Problem A: Aşağıdaki satırlardan, "Open the Changing power mode link" ifadesini içeren satırdan satırların sonuna kadar uzanan bölümü, her satır bir dize olacak şekilde JSON listesi olarak ver. İki uç da dahil olsun; boş satırları ve resimleri dışarıda bırak.

=== Makale ===

SON DAKİKA

90'lar teknolojisi geri döndü

İlerleme bazen geriye doğru gider Bir zamanlar kurtulmak için dua ettiğimiz teknolojiler bugün vitrinlerde, Instagram Reels'larda ve TikTok videolarında gururla sergileniyor. VHS kasetler, Walkman'ler, kablolu telefonlar, hatta tüplü Televizyonlar.

Mantığımız bize şunu soruyor! İnsanlık bunu neden kendine yapıyor?

Cevap kısa ama felsefi diyebilirim. Çünkü teknoloji sadece hız değildir; bazen anlamdır. 

90’lar teknolojisi, bugünün “her şey şimdi, hemen, anında” dünyasına karşı sessiz bir başkaldırı oldu. O yıllarda bir şarkıyı dinlemek için kaseti ileri-geri sarmak gerekiyordu. Birini aramak için numarayı ezbere bilmek şarttı. Fotoğraf çekmek pahalıydı, o yüzden düşünülürdü. Yani teknoloji hızlı değildi ama iyi niyet vardı. 

Bugün cebimizde saniyede birçok işlem yapan telefonlar var ama sabrımız yok. Bildirimler beynimize makineli tüfek gibi ateş ediyor. Algoritmalar ne düşüneceğimizi bizden önce biliyor. 

İşte tam bu noktada 90’lar teknolojisi sahneye çıkıyor ve diyor ki:

“Yavaşla. Bekle. Dokun.”

Bu yükseliş bir tesadüf değil. Gen Z’nin VHS koleksiyonları yapması, plak satışlarının dijital müzikten daha hızlı artması ya da kablolu kulaklıkların “cool” ilan edilmesi; hepsi aynı ruh halinin semptomu. Bu bir nostalji değil sadece. Bu, dijital tükenmişliğe karşı analog bir savunma mekanizması oldu. 

90’lar teknolojisi bize bir şey vaat etmiyor. Güncelleme yok, abonelik yok, yapay zekâ yok. Çalışıyorsa çalışır, bozulursa tamir edilir. Kullanıcı sözleşmesi okumazsın çünkü zaten cihaz senden bir şey istemez. Verini toplamaz, seni izlemez, profilini çıkarmaz. Tuhaf bir özgürlük hissi verir. Bugün bu his lüks sayılıyor.

===

Problem B: Makalenin "Bugün cebimizde saniyede" sözcüklerinden "savunma mekanizması oldu." sözcüklerine kadar olan kısmını, iki uç dahil, hiçbir şeyi değiştirmeden yazdır.

=== Satır alıntıları ===

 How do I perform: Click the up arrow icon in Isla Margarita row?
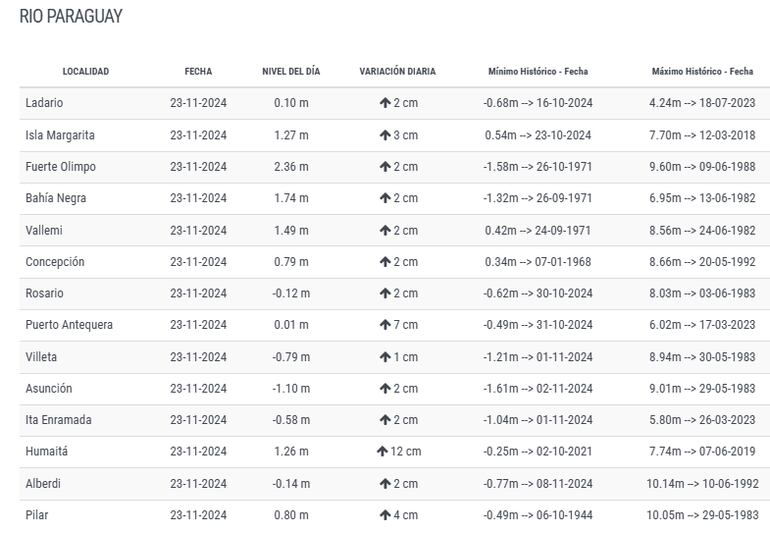pyautogui.click(x=385, y=135)
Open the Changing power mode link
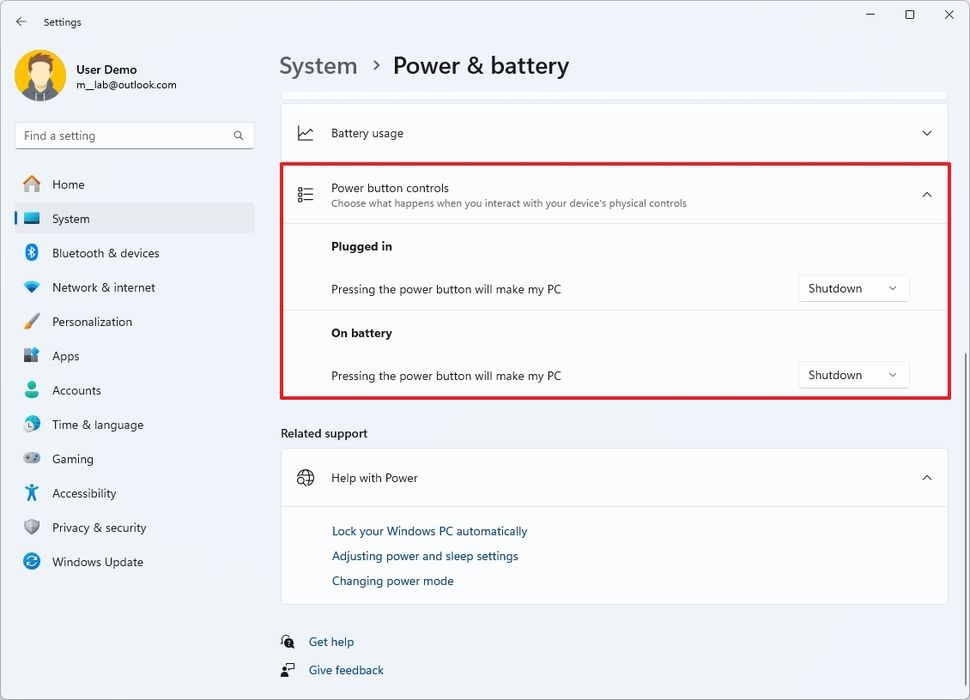 (392, 580)
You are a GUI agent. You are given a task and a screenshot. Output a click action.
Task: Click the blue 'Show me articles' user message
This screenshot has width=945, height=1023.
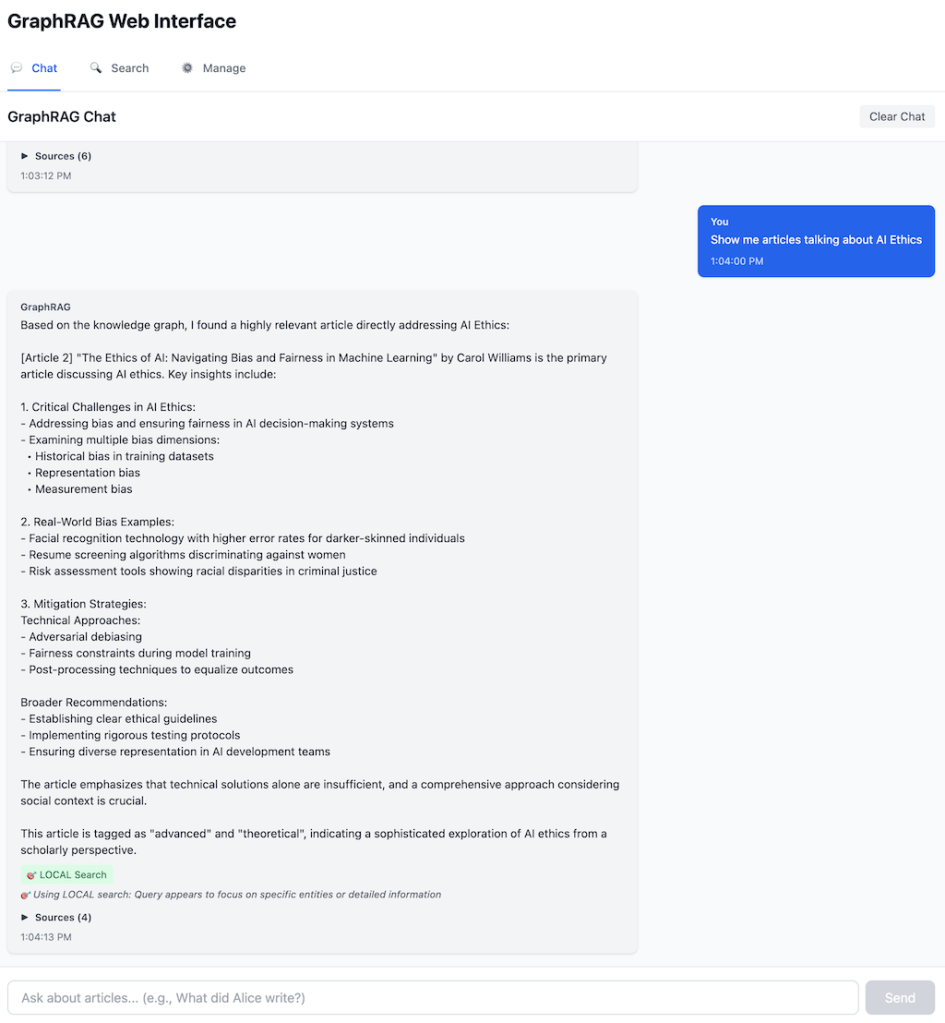(815, 240)
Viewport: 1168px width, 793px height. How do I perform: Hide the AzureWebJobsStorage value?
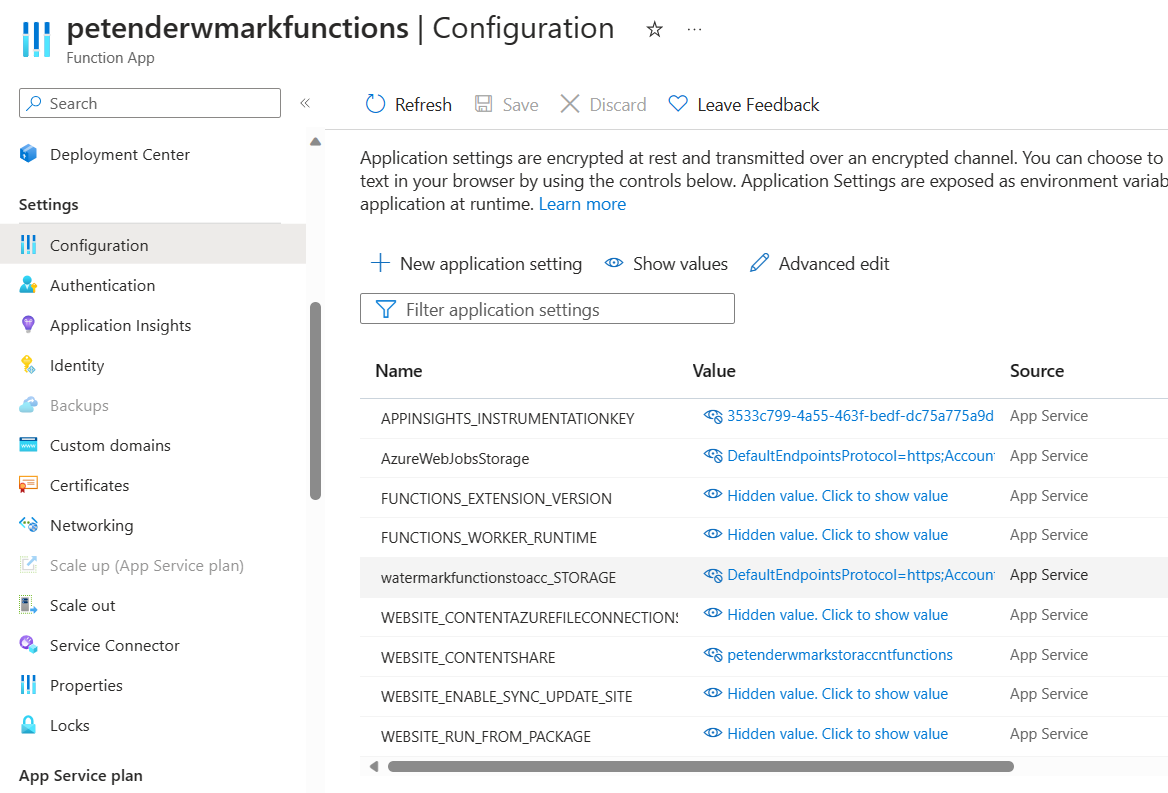713,456
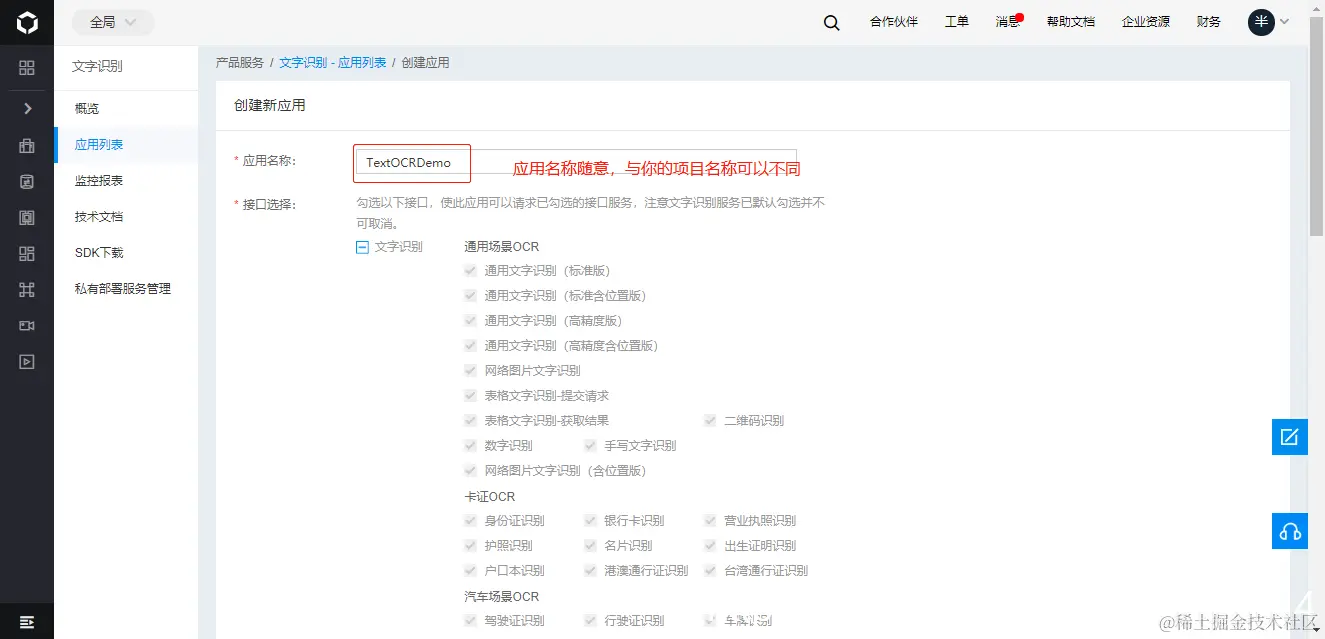The width and height of the screenshot is (1325, 639).
Task: Click the arrow expander icon in the sidebar
Action: click(x=26, y=108)
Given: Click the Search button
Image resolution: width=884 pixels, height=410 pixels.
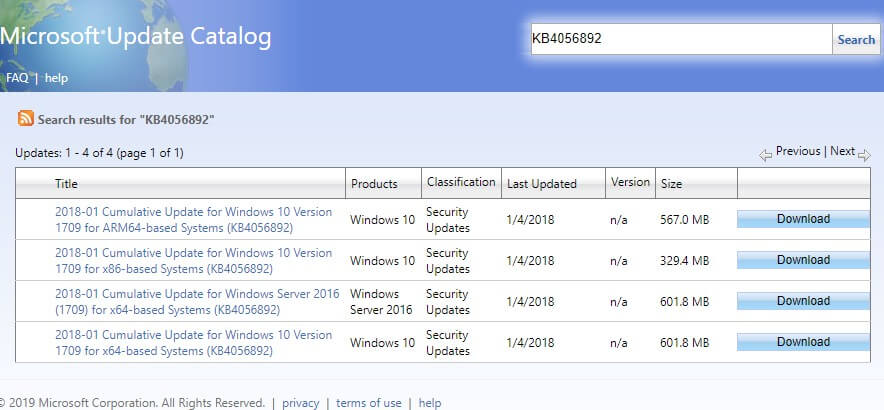Looking at the screenshot, I should [856, 39].
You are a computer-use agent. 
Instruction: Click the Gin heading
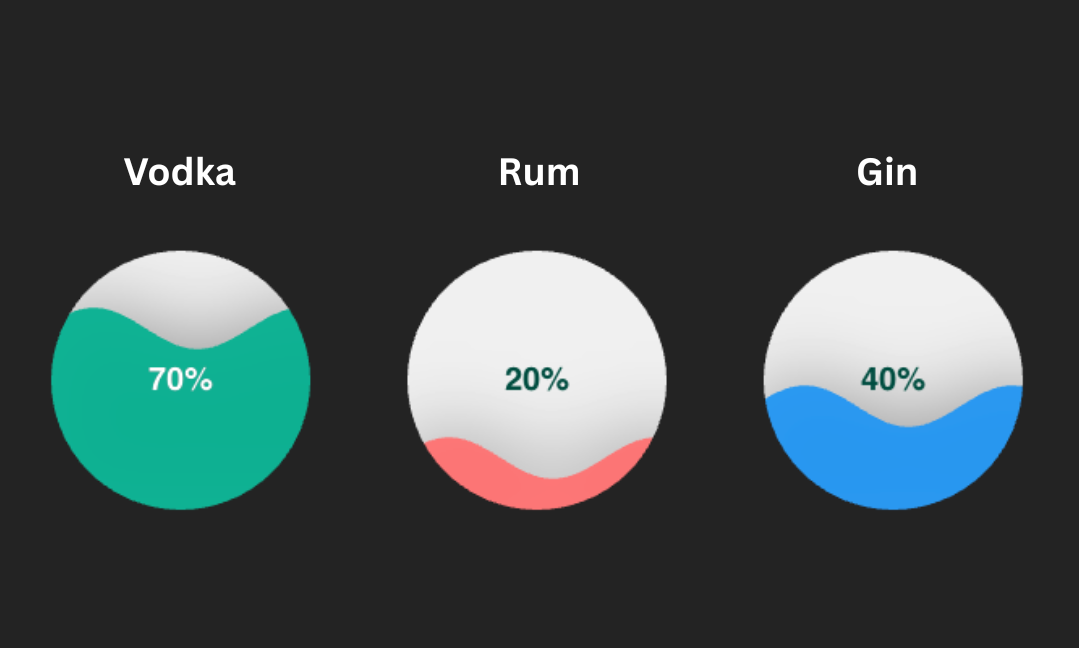pos(886,172)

===

Çözümlü yanıt A:
[
  "Open the Changing power mode link",
  " (392, 580)",
  "You are a GUI agent. You are given a task and a screenshot. Output a click action.",
  "Task: Click the blue 'Show me articles' user message",
  "This screenshot has width=945, height=1023.",
  "(815, 240)",
  "Viewport: 1168px width, 793px height. How do I perform: Hide the AzureWebJobsStorage value?",
  "713,456",
  "The width and height of the screenshot is (1325, 639).",
  "Task: Click the arrow expander icon in the sidebar",
  "Action: click(x=26, y=108)",
  "Given: Click the Search button",
  "Image resolution: width=884 pixels, height=410 pixels.",
  "Looking at the screenshot, I should [856, 39].",
  "You are a computer-use agent. ",
  "Instruction: Click the Gin heading",
  "pos(886,172)"
]

Çözümlü yanıt B:
Bugün cebimizde saniyede birçok işlem yapan telefonlar var ama sabrımız yok. Bildirimler beynimize makineli tüfek gibi ateş ediyor. Algoritmalar ne düşüneceğimizi bizden önce biliyor. 

İşte tam bu noktada 90’lar teknolojisi sahneye çıkıyor ve diyor ki:

“Yavaşla. Bekle. Dokun.”

Bu yükseliş bir tesadüf değil. Gen Z’nin VHS koleksiyonları yapması, plak satışlarının dijital müzikten daha hızlı artması ya da kablolu kulaklıkların “cool” ilan edilmesi; hepsi aynı ruh halinin semptomu. Bu bir nostalji değil sadece. Bu, dijital tükenmişliğe karşı analog bir savunma mekanizması oldu.